As we look ahead to 2022, it’s important for employers to take an honest look at how they have handled change and empathy towards their employees through this time. Having to adjust policy, creating remote environments, creating a culture of care, and being considerate of the employee and their experience is critical for employers in retaining talent.
Companies should take a good look in the mirror as an employer and ask themselves: Is it me? Are there things that I should have or can do better? Are there things that I can do now that can change the perception that my workforce has towards me as an employer? Am I someone that people want to continue to work for? If you've handled things poorly, then the impact is likely high resignation.
People want to feel empathy from their employer, and they want to feel a culture of care. Employees need to want to choose their employer every day -- not just choose the employer through the hiring experience. Since every day is a choice for an employee, an employer needs to continue to win that talent through the employee experience.

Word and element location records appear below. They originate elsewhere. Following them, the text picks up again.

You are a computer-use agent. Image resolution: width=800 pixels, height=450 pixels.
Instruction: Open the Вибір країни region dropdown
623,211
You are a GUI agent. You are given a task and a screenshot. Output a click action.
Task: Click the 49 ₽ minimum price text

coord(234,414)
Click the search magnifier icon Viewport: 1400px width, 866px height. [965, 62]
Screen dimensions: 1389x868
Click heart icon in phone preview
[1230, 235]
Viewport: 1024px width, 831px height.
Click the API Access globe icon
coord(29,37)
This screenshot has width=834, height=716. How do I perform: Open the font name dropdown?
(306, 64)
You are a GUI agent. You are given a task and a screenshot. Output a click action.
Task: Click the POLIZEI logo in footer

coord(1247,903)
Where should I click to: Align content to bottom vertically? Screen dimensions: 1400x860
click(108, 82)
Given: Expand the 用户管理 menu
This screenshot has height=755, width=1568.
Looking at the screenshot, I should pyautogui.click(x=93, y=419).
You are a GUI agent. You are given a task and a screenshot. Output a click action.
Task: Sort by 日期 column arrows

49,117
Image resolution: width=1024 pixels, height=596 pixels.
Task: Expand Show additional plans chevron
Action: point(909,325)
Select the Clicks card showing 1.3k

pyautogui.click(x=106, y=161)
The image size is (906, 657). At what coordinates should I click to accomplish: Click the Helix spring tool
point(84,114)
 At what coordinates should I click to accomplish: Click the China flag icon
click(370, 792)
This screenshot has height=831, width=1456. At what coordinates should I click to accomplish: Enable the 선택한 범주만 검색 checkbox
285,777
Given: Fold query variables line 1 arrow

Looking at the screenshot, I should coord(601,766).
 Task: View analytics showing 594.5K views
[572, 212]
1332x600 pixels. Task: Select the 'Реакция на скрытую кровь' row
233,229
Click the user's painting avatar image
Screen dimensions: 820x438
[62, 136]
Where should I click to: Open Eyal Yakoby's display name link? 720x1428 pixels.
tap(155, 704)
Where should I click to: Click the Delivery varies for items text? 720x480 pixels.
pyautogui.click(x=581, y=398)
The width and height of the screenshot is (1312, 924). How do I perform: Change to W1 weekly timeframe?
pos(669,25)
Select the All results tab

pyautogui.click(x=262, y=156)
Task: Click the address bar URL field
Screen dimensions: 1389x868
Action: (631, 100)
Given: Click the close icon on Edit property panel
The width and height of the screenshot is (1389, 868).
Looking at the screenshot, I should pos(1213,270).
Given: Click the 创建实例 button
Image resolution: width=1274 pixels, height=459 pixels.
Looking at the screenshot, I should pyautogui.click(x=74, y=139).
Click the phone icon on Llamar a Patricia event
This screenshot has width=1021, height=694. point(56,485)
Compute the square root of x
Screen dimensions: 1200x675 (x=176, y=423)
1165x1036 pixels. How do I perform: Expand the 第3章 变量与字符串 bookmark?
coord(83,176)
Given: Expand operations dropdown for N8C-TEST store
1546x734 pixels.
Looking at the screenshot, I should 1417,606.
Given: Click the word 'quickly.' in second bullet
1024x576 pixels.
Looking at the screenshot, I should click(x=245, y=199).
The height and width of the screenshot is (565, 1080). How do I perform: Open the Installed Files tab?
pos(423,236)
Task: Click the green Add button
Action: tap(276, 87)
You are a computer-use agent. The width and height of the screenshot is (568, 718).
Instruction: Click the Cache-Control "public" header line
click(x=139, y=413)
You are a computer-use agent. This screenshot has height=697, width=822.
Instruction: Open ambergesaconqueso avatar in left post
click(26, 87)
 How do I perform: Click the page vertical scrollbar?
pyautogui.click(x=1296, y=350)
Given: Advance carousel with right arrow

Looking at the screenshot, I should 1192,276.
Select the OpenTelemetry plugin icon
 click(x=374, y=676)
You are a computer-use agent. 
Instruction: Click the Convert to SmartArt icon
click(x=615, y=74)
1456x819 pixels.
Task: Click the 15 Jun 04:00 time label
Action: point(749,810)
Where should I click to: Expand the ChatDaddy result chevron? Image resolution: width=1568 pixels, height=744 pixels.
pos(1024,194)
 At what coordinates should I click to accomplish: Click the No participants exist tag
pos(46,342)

If an employer does not address surfacing concerns and challenges, not only will it cause people to resign from the company, but they will also share the sentiment they feel towards your company on sites like Glassdoor and Indeed.
By not displaying care for employees, a company may actually lose them and detract talent coming in the future.
The great resignation is a real trend employers are experiencing, and many companies will continue to struggle to find talent. This is why it's important now to take the opportunity to listen to employees, create a culture of care, focus on employee experience, and work with empathy to be competitive with the evolving expectations of today's talent. The hiring landscape will continue to evolve, and it’s important to remain agile and willing to change in order to remain attractive, now and into the future.